* **SOURCE RECORDS**:

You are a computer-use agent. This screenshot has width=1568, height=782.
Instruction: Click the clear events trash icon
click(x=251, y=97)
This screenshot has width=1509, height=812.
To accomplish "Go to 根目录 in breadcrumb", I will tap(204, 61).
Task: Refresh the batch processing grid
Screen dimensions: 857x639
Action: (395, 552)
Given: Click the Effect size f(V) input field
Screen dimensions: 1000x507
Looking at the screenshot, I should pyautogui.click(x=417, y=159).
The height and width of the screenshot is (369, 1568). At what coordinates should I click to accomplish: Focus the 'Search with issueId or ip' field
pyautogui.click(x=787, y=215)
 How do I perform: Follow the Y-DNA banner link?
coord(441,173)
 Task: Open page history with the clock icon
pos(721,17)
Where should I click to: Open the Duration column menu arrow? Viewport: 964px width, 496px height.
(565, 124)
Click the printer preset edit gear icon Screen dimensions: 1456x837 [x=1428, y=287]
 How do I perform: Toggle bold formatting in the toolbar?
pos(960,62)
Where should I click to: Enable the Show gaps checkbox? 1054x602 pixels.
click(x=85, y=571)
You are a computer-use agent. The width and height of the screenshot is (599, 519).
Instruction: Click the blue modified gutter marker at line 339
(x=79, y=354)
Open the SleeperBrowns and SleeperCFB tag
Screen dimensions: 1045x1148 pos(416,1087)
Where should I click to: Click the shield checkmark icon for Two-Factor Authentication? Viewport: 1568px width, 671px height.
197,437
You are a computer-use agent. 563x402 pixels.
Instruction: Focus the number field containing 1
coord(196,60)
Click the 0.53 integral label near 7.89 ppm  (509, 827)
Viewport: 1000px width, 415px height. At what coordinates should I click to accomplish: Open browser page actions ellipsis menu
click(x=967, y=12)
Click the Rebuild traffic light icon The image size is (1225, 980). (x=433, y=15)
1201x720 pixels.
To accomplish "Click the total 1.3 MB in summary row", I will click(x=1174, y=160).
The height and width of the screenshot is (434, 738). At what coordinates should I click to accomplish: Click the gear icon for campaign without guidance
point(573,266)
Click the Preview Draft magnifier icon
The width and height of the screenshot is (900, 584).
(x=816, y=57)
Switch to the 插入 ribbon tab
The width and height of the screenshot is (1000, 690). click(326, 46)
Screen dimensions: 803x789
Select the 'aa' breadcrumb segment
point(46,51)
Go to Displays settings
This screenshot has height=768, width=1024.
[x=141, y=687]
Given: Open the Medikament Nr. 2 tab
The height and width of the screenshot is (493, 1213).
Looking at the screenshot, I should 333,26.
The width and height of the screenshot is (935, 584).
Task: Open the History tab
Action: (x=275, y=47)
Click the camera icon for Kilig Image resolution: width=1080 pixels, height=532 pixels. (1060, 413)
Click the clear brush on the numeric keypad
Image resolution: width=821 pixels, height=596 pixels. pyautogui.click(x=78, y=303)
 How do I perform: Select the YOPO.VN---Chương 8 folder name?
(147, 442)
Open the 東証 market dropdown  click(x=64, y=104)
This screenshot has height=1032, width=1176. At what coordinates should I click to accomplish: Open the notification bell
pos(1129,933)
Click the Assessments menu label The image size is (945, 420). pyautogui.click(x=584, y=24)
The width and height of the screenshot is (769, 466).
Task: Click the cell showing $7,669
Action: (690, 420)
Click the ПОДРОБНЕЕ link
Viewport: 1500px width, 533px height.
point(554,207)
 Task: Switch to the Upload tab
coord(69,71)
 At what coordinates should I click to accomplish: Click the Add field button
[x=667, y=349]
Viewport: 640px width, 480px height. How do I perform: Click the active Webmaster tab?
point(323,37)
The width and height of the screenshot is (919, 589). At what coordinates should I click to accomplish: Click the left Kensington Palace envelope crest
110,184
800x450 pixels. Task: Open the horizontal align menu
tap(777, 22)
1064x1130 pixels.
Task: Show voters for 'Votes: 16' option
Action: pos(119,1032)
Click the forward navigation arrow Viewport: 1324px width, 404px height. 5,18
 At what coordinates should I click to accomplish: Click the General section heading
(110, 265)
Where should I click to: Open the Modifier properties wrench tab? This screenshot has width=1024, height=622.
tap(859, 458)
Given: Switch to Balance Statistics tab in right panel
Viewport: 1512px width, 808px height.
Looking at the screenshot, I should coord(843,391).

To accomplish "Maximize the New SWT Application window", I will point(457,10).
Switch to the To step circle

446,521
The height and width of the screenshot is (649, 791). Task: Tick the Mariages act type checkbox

* **WRITTEN TASK**:
Rewrite all of the lines above, changing each "Where should I click to" to "What should I click to" and keeping everything else the same.

* **ANSWER IN FULL**:
You are a computer-use agent. This screenshot has width=1568, height=782.
Instruction: Click the clear events trash icon
click(x=251, y=97)
This screenshot has width=1509, height=812.
To accomplish "Go to 根目录 in breadcrumb", I will tap(204, 61).
Task: Refresh the batch processing grid
Screen dimensions: 857x639
Action: (395, 552)
Given: Click the Effect size f(V) input field
Screen dimensions: 1000x507
Looking at the screenshot, I should pyautogui.click(x=417, y=159).
The height and width of the screenshot is (369, 1568). At what coordinates should I click to accomplish: Focus the 'Search with issueId or ip' field
pyautogui.click(x=787, y=215)
 How do I perform: Follow the Y-DNA banner link?
coord(441,173)
 Task: Open page history with the clock icon
pos(721,17)
What should I click to: Open the Duration column menu arrow? Viewport: 964px width, 496px height.
(565, 124)
Click the printer preset edit gear icon Screen dimensions: 1456x837 [x=1428, y=287]
 How do I perform: Toggle bold formatting in the toolbar?
pos(960,62)
What should I click to: Enable the Show gaps checkbox? 1054x602 pixels.
click(x=85, y=571)
You are a computer-use agent. The width and height of the screenshot is (599, 519).
Instruction: Click the blue modified gutter marker at line 339
(x=79, y=354)
Open the SleeperBrowns and SleeperCFB tag
Screen dimensions: 1045x1148 pos(416,1087)
What should I click to: Click the shield checkmark icon for Two-Factor Authentication? Viewport: 1568px width, 671px height.
197,437
You are a computer-use agent. 563x402 pixels.
Instruction: Focus the number field containing 1
coord(196,60)
Click the 0.53 integral label near 7.89 ppm  (509, 827)
Viewport: 1000px width, 415px height. At what coordinates should I click to accomplish: Open browser page actions ellipsis menu
click(x=967, y=12)
Click the Rebuild traffic light icon The image size is (1225, 980). (x=433, y=15)
1201x720 pixels.
To accomplish "Click the total 1.3 MB in summary row", I will click(x=1174, y=160).
The height and width of the screenshot is (434, 738). At what coordinates should I click to accomplish: Click the gear icon for campaign without guidance
point(573,266)
Click the Preview Draft magnifier icon
The width and height of the screenshot is (900, 584).
(x=816, y=57)
Switch to the 插入 ribbon tab
The width and height of the screenshot is (1000, 690). click(326, 46)
Screen dimensions: 803x789
Select the 'aa' breadcrumb segment
point(46,51)
Go to Displays settings
This screenshot has height=768, width=1024.
[x=141, y=687]
Given: Open the Medikament Nr. 2 tab
The height and width of the screenshot is (493, 1213).
Looking at the screenshot, I should 333,26.
The width and height of the screenshot is (935, 584).
Task: Open the History tab
Action: (x=275, y=47)
Click the camera icon for Kilig Image resolution: width=1080 pixels, height=532 pixels. (1060, 413)
Click the clear brush on the numeric keypad
Image resolution: width=821 pixels, height=596 pixels. pyautogui.click(x=78, y=303)
 How do I perform: Select the YOPO.VN---Chương 8 folder name?
(147, 442)
Open the 東証 market dropdown  click(x=64, y=104)
This screenshot has height=1032, width=1176. At what coordinates should I click to accomplish: Open the notification bell
pos(1129,933)
Click the Assessments menu label The image size is (945, 420). pyautogui.click(x=584, y=24)
The width and height of the screenshot is (769, 466).
Task: Click the cell showing $7,669
Action: (690, 420)
Click the ПОДРОБНЕЕ link
Viewport: 1500px width, 533px height.
point(554,207)
 Task: Switch to the Upload tab
coord(69,71)
 At what coordinates should I click to accomplish: Click the Add field button
[x=667, y=349]
Viewport: 640px width, 480px height. How do I perform: Click the active Webmaster tab?
point(323,37)
The width and height of the screenshot is (919, 589). At what coordinates should I click to accomplish: Click the left Kensington Palace envelope crest
110,184
800x450 pixels. Task: Open the horizontal align menu
tap(777, 22)
1064x1130 pixels.
Task: Show voters for 'Votes: 16' option
Action: pos(119,1032)
Click the forward navigation arrow Viewport: 1324px width, 404px height. 5,18
 At what coordinates should I click to accomplish: Click the General section heading
(110, 265)
What should I click to: Open the Modifier properties wrench tab? This screenshot has width=1024, height=622.
tap(859, 458)
Given: Switch to Balance Statistics tab in right panel
Viewport: 1512px width, 808px height.
Looking at the screenshot, I should coord(843,391).

To accomplish "Maximize the New SWT Application window", I will point(457,10).
Switch to the To step circle

446,521
The height and width of the screenshot is (649, 791). Task: Tick the Mariages act type checkbox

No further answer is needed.